Dataset extract |
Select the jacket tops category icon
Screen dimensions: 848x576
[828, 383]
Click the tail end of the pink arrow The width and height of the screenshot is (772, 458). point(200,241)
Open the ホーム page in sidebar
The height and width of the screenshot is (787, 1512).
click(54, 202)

Goal |
Reproduce every line of the records above verbatim, with no changes.

The output |
Select the jacket tops category icon
Screen dimensions: 848x576
[828, 383]
Click the tail end of the pink arrow The width and height of the screenshot is (772, 458). point(200,241)
Open the ホーム page in sidebar
The height and width of the screenshot is (787, 1512).
click(54, 202)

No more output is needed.